Schools too! Boundary fences of glossy dark green leaves and golden orbs. Unfortunately they did some severe trimming, in the name of security, and now the trees look like a strange character out of a Dr Seuss story – tall skinny one legged creatures with green pompom heads and orange bauble features. You can imagine the fun the children had! There were a lot of squashed oranges on the grassy verge and the road the day the trimming took place.
But really, how sensible. All we were given at school was warm milk. Here, the children get to pick fresh oranges everyday during their morning tea and lunch time – and blood oranges at that in many cases – for free!!

I think I actually laughed with delight when I realised that the main motor way, running through the centre of Islamabad, had, not the usual palm trees that you see down the middle of so many roads, but beautiful citrus trees. I was even more impressed when, within 200 metres I saw at least 3 people, cloth spread on the ground to display their wares, selling oranges! I wonder if it is intentional that the city council provides food and the means of a meagre income for its’ homeless.  
For me, the trees look beautiful and are another subtle reminder of home.

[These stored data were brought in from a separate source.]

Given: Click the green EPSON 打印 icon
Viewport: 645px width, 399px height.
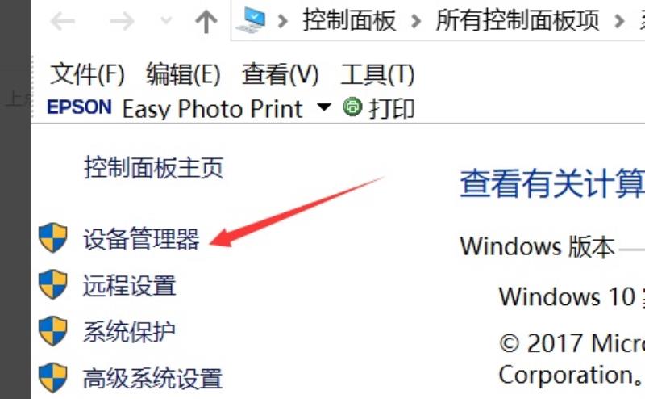Looking at the screenshot, I should tap(352, 107).
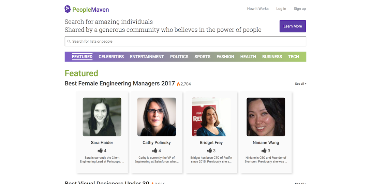Screen dimensions: 371x184
Task: Focus the search for lists or people field
Action: [x=188, y=42]
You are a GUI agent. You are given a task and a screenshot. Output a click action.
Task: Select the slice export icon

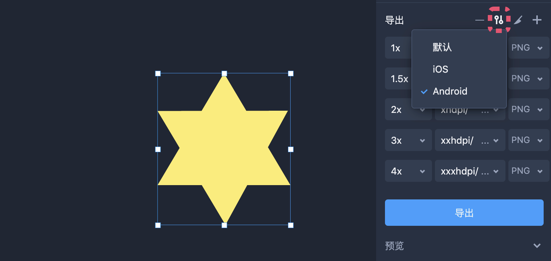518,20
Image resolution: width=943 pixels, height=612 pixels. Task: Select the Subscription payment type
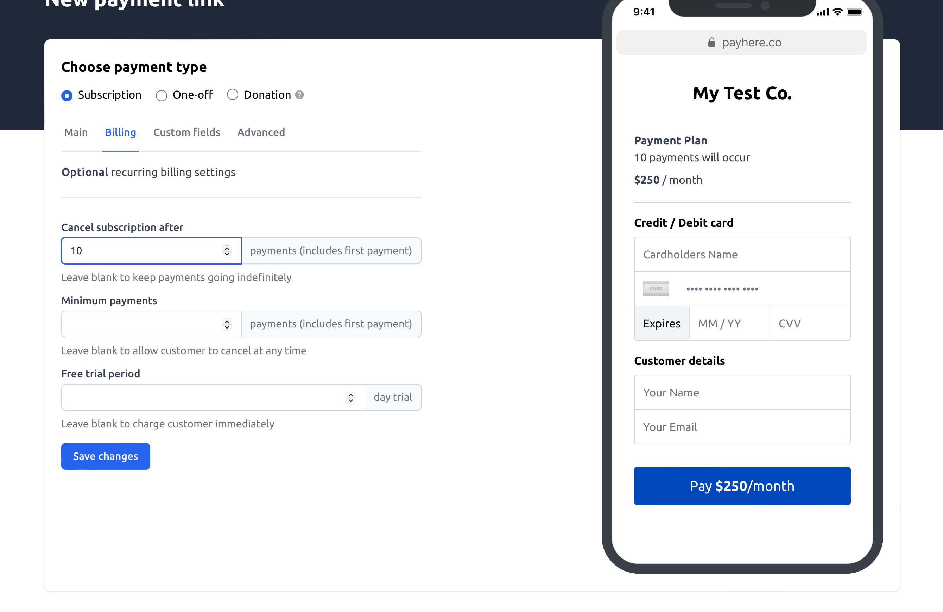coord(67,96)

Why do so many town councils use palm trees to decorate their streets? In so many places, for six months of the year they are miserably cold wishing they were back home in the tropics! They may need pruning and I guess the fruit and vegetable shops might consider them commercial competition but an orange dropping on your parked car does a lot less damage than a rogue palm frond in my experience!

A few weeks ago I was very excited when having to make a visit to discuss house rental to find that the landlady had at least 12 cumquat trees in her garden laden with fruit.
ME: ‘What do you do with all the cumquats?’
HER: ‘the what’
ME: ‘the tiny oranges in the garden’
HER: : ‘nothing. What do you do with them?’
ME: ‘make my mother’s cumquat marmalade’
HER: ‘????'
ME: ‘orange jam’
HER: ‘do you want them, I never use them’
ME: ‘yes please, I will send someone’
 
That is how I ended up with 9kg of cumquats being dumped on my desk one afternoon. SO I soaked them for several days whilst frantically trying to find jam jars (I had to go into long explanations for these as well). In the end we went through the cupboards and fridge and decanted bits of things into plastic boxes!

Now we have about 20 jars of cumquat marmalade. With pips because I was too lazy to take them all out (I thought skimming the top as it boiled would suffice). It is slowly being eaten, very slowly! So I have had to invent way of using it up.
Here is our favourite so far
Make some sweet short crust pastry, roll out and line either a large tart tin or small individual tins (I used a muffin tray). Cook in the oven until lightly golden and crispy.
Take your jar of marmalade. Strain it picking out as many pips as possible and saving the ‘syrup’. I forgot to mention that I did not really measure the water so the marmalade was on the runny side.
Put all the solid bits in the pastry case, pile them up and pour over a bit of the syrup.
Melt some 70% dark chocolate, about 200gms with the same amount of cream. Once melted and well mixed allow it to cool. Pour over the cumquats in the tart shell, filling right to the top. Put in the fridge to set and voilà - Terry’s Chocolate Orange in a tart!

Put the syrup that you have saved in a jar and use it as sauce on crepes or ice cream. If you have any leftover chocolate mixture (very unlikely!) it is really good with crystalised ginger or just by the spoon full! 

 I am going to try Delia Smith’s Marmalade Bread Pudding next – yum!